Researches on image representation and on applications of geometric constraints in video coding are presented in this paper. Main contributions are as follows: Firstly, an image segmentation method based on Voronoi diagrams is proposed, which utilizes the promising property of Voronoi diagrams, i.e., the shape of a Voronoi region can be determined by the position of its seed, and represents the shape of a Voronoi region by its seed. In addition, an optimization procedure designed in the approach can make edges of a Voronoi region run parallel to image contours. On the basis of the approach, some methods suitable for image content representation within a Voronoi region are further studied and an image representation scheme based on Voronoi diagrams is proposed. Then, triangle oriented shape adaptive DCI is studied and an image coding method based on Delaunay triangulation and adaptive DCT is presented.
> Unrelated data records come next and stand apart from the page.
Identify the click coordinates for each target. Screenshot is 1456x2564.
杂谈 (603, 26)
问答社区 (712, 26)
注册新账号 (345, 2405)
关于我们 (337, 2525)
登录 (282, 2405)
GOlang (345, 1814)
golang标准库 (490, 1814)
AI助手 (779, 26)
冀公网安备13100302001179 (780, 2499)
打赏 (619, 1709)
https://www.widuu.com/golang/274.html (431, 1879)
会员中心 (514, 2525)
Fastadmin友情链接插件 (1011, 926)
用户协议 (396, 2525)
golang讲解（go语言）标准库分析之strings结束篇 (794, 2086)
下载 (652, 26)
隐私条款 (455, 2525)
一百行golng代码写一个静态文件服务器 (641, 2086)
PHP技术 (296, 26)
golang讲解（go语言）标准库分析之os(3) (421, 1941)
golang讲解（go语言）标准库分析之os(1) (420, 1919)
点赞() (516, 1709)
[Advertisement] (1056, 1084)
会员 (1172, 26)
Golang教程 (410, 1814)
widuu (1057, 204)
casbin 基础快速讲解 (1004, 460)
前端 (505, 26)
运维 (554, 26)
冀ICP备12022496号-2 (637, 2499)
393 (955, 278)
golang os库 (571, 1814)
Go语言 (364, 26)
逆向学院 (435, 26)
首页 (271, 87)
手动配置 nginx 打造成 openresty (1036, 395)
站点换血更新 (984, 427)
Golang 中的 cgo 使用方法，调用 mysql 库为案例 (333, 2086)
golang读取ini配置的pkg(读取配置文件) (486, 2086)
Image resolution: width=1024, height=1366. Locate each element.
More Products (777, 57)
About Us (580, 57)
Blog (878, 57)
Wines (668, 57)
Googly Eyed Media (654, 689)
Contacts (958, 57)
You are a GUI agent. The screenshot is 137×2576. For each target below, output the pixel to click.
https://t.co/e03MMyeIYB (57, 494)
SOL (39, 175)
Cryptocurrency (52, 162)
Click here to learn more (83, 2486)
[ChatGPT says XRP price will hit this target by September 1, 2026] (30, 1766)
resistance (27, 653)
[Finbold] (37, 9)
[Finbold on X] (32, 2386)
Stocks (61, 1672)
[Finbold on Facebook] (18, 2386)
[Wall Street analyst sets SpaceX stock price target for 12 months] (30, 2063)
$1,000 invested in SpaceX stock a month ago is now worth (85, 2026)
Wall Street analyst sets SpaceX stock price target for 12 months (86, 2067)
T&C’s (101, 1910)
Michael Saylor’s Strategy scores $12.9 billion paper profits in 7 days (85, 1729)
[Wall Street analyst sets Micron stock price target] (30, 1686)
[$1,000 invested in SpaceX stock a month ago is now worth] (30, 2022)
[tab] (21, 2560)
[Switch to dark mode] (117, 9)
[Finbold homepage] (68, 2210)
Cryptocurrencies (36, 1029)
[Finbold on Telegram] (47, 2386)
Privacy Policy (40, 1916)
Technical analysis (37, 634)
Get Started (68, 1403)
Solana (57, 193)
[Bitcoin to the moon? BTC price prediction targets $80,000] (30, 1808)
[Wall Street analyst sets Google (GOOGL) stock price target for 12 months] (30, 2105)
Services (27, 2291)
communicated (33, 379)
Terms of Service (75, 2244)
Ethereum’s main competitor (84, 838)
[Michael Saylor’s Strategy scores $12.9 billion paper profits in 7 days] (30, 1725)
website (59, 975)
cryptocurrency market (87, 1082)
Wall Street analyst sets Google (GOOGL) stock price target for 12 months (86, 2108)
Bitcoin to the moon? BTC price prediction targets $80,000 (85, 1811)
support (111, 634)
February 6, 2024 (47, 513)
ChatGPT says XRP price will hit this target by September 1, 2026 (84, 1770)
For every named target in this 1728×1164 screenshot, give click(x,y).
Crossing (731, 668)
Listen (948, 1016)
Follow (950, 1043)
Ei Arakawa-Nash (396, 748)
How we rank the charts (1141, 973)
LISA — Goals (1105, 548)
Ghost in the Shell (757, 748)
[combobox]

In this approach, residual signals, which are produced by segmentation and coding based on Delaunay triangulation, are encoded by conducting one-dimensional DCT twice within each triangle. By adaptively adjusting directions of the one dimensional DCT according to statistics of the residual signals, transform efficiency can be further improved. The approach has taken full advantage of image content oriented Delaunay triangulation and transform coding, and has improved the quality of reconstructed images. Finally, geometrical constraints in image sequences, mainly including Epipolar geometry and Trilinear constraint, are studied from the view of video coding. A method to determine mesh node displacement using Epipolar geometry is proposed. By converting the problem of determining mesh node displacement to that of determining corresponding relation between two frames under the constraint of Epipolar geometry, the approach has reduced computational cost and still gives comparatively precise mesh node motion estimation. A motion estimation method based on Trifocal tensor and BMA is also proposed, which gives much better motion compensation results compared with BMA when there are camera translation and scene depth variation.